### GOAL
Return, unchanged, every line of the records from the one containing "How do I perform: Click" through the end of the records, both ends included.

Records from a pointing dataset
--- start ---

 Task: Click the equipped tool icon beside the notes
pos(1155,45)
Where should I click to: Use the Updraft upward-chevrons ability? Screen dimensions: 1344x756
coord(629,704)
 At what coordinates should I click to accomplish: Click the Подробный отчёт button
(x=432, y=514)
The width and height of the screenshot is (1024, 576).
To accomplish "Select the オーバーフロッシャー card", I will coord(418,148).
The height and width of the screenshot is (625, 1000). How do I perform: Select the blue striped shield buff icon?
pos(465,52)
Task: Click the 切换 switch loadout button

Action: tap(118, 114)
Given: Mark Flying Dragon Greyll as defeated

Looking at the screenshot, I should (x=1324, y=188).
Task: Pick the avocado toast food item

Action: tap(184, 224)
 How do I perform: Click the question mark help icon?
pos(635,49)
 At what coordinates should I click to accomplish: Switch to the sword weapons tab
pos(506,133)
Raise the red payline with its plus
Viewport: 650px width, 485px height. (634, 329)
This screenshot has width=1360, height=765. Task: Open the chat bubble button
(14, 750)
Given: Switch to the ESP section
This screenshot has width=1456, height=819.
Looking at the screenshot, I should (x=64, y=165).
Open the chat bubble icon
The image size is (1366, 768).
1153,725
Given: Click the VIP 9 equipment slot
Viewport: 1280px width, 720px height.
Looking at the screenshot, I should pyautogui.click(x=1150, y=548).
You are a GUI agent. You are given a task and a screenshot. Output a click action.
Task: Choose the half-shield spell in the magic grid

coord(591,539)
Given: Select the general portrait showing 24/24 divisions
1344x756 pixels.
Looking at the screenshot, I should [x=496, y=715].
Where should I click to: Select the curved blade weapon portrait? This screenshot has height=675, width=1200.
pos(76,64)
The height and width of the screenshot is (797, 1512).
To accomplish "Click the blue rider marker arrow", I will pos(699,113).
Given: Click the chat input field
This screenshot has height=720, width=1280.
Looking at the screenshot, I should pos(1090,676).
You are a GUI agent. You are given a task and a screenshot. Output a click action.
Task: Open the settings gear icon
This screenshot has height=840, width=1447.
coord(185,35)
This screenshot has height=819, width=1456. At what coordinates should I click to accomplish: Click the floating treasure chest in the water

--- end ---

### TASK ANSWER
 How do I perform: Click the question mark help icon?
pos(635,49)
 At what coordinates should I click to accomplish: Switch to the sword weapons tab
pos(506,133)
Raise the red payline with its plus
Viewport: 650px width, 485px height. (634, 329)
This screenshot has width=1360, height=765. Task: Open the chat bubble button
(14, 750)
Given: Switch to the ESP section
This screenshot has width=1456, height=819.
Looking at the screenshot, I should (x=64, y=165).
Open the chat bubble icon
The image size is (1366, 768).
1153,725
Given: Click the VIP 9 equipment slot
Viewport: 1280px width, 720px height.
Looking at the screenshot, I should pyautogui.click(x=1150, y=548).
You are a GUI agent. You are given a task and a screenshot. Output a click action.
Task: Choose the half-shield spell in the magic grid

coord(591,539)
Given: Select the general portrait showing 24/24 divisions
1344x756 pixels.
Looking at the screenshot, I should [x=496, y=715].
Where should I click to: Select the curved blade weapon portrait? This screenshot has height=675, width=1200.
pos(76,64)
The height and width of the screenshot is (797, 1512).
To accomplish "Click the blue rider marker arrow", I will pos(699,113).
Given: Click the chat input field
This screenshot has height=720, width=1280.
Looking at the screenshot, I should pos(1090,676).
You are a GUI agent. You are given a task and a screenshot. Output a click action.
Task: Open the settings gear icon
This screenshot has height=840, width=1447.
coord(185,35)
This screenshot has height=819, width=1456. At what coordinates should I click to accomplish: Click the floating treasure chest in the water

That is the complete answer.